* Start *

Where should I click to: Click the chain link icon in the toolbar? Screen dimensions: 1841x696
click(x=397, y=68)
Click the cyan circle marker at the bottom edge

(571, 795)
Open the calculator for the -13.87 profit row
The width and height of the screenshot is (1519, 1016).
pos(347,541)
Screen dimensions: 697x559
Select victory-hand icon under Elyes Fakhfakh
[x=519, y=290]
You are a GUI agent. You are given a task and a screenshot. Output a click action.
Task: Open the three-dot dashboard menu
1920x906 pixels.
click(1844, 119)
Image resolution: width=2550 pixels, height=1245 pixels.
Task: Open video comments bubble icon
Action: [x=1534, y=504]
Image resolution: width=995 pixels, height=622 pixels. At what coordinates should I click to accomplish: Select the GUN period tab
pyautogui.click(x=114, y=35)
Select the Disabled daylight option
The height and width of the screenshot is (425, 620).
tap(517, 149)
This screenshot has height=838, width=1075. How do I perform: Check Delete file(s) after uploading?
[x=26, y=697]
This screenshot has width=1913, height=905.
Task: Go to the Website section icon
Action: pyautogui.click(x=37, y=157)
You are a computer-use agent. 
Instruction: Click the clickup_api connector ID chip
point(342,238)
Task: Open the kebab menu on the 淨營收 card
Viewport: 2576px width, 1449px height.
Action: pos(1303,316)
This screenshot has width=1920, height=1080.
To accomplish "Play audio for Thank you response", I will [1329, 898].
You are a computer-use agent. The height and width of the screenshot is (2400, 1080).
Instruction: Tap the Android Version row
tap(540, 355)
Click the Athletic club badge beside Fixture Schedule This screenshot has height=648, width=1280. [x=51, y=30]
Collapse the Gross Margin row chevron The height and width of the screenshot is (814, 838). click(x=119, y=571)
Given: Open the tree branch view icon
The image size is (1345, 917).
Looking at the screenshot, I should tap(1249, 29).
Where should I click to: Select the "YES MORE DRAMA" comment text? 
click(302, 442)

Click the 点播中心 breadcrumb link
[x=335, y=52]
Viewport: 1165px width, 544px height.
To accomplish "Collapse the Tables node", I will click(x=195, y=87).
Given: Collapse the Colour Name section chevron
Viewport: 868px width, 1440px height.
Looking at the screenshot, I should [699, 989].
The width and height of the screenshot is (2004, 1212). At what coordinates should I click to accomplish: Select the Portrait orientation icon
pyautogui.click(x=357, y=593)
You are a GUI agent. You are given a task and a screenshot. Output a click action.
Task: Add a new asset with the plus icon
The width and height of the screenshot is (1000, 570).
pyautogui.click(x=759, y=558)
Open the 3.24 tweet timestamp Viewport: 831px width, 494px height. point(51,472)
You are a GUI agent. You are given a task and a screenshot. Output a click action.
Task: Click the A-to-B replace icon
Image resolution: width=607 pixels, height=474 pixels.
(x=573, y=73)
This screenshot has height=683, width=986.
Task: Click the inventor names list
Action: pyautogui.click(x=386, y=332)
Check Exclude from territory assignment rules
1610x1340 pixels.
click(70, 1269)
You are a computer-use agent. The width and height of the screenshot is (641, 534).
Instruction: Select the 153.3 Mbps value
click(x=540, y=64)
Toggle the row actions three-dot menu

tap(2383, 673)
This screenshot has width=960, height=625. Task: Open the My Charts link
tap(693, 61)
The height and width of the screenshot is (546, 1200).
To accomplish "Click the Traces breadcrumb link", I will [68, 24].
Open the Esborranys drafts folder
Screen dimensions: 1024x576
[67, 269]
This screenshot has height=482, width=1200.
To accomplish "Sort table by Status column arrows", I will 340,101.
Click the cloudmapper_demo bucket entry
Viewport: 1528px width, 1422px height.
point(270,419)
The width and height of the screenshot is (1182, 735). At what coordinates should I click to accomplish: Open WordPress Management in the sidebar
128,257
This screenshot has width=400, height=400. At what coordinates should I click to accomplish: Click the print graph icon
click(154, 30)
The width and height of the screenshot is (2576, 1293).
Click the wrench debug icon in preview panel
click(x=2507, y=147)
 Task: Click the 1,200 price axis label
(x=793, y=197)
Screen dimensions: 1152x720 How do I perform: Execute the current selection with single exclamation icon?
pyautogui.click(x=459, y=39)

* End *

• _Exercise details_: Reproduce the entire listing above word for word, keeping every line in its original order and form.

• _Problem solution_:
Where should I click to: Click the chain link icon in the toolbar? Screen dimensions: 1841x696
click(x=397, y=68)
Click the cyan circle marker at the bottom edge

(571, 795)
Open the calculator for the -13.87 profit row
The width and height of the screenshot is (1519, 1016).
pos(347,541)
Screen dimensions: 697x559
Select victory-hand icon under Elyes Fakhfakh
[x=519, y=290]
You are a GUI agent. You are given a task and a screenshot. Output a click action.
Task: Open the three-dot dashboard menu
1920x906 pixels.
click(1844, 119)
Image resolution: width=2550 pixels, height=1245 pixels.
Task: Open video comments bubble icon
Action: [x=1534, y=504]
Image resolution: width=995 pixels, height=622 pixels. At what coordinates should I click to accomplish: Select the GUN period tab
pyautogui.click(x=114, y=35)
Select the Disabled daylight option
The height and width of the screenshot is (425, 620).
tap(517, 149)
This screenshot has height=838, width=1075. How do I perform: Check Delete file(s) after uploading?
[x=26, y=697]
This screenshot has width=1913, height=905.
Task: Go to the Website section icon
Action: pyautogui.click(x=37, y=157)
You are a computer-use agent. 
Instruction: Click the clickup_api connector ID chip
point(342,238)
Task: Open the kebab menu on the 淨營收 card
Viewport: 2576px width, 1449px height.
Action: pos(1303,316)
This screenshot has width=1920, height=1080.
To accomplish "Play audio for Thank you response", I will [1329, 898].
You are a computer-use agent. The height and width of the screenshot is (2400, 1080).
Instruction: Tap the Android Version row
tap(540, 355)
Click the Athletic club badge beside Fixture Schedule This screenshot has height=648, width=1280. [x=51, y=30]
Collapse the Gross Margin row chevron The height and width of the screenshot is (814, 838). click(x=119, y=571)
Given: Open the tree branch view icon
The image size is (1345, 917).
Looking at the screenshot, I should tap(1249, 29).
Where should I click to: Select the "YES MORE DRAMA" comment text? 
click(302, 442)

Click the 点播中心 breadcrumb link
[x=335, y=52]
Viewport: 1165px width, 544px height.
To accomplish "Collapse the Tables node", I will click(x=195, y=87).
Given: Collapse the Colour Name section chevron
Viewport: 868px width, 1440px height.
Looking at the screenshot, I should [699, 989].
The width and height of the screenshot is (2004, 1212). At what coordinates should I click to accomplish: Select the Portrait orientation icon
pyautogui.click(x=357, y=593)
You are a GUI agent. You are given a task and a screenshot. Output a click action.
Task: Add a new asset with the plus icon
The width and height of the screenshot is (1000, 570).
pyautogui.click(x=759, y=558)
Open the 3.24 tweet timestamp Viewport: 831px width, 494px height. point(51,472)
You are a GUI agent. You are given a task and a screenshot. Output a click action.
Task: Click the A-to-B replace icon
Image resolution: width=607 pixels, height=474 pixels.
(x=573, y=73)
This screenshot has height=683, width=986.
Task: Click the inventor names list
Action: pyautogui.click(x=386, y=332)
Check Exclude from territory assignment rules
1610x1340 pixels.
click(70, 1269)
You are a computer-use agent. The width and height of the screenshot is (641, 534).
Instruction: Select the 153.3 Mbps value
click(x=540, y=64)
Toggle the row actions three-dot menu

tap(2383, 673)
This screenshot has width=960, height=625. Task: Open the My Charts link
tap(693, 61)
The height and width of the screenshot is (546, 1200).
To accomplish "Click the Traces breadcrumb link", I will [68, 24].
Open the Esborranys drafts folder
Screen dimensions: 1024x576
[67, 269]
This screenshot has height=482, width=1200.
To accomplish "Sort table by Status column arrows", I will 340,101.
Click the cloudmapper_demo bucket entry
Viewport: 1528px width, 1422px height.
point(270,419)
The width and height of the screenshot is (1182, 735). At what coordinates should I click to accomplish: Open WordPress Management in the sidebar
128,257
This screenshot has width=400, height=400. At what coordinates should I click to accomplish: Click the print graph icon
click(154, 30)
The width and height of the screenshot is (2576, 1293).
Click the wrench debug icon in preview panel
click(x=2507, y=147)
 Task: Click the 1,200 price axis label
(x=793, y=197)
Screen dimensions: 1152x720 How do I perform: Execute the current selection with single exclamation icon?
pyautogui.click(x=459, y=39)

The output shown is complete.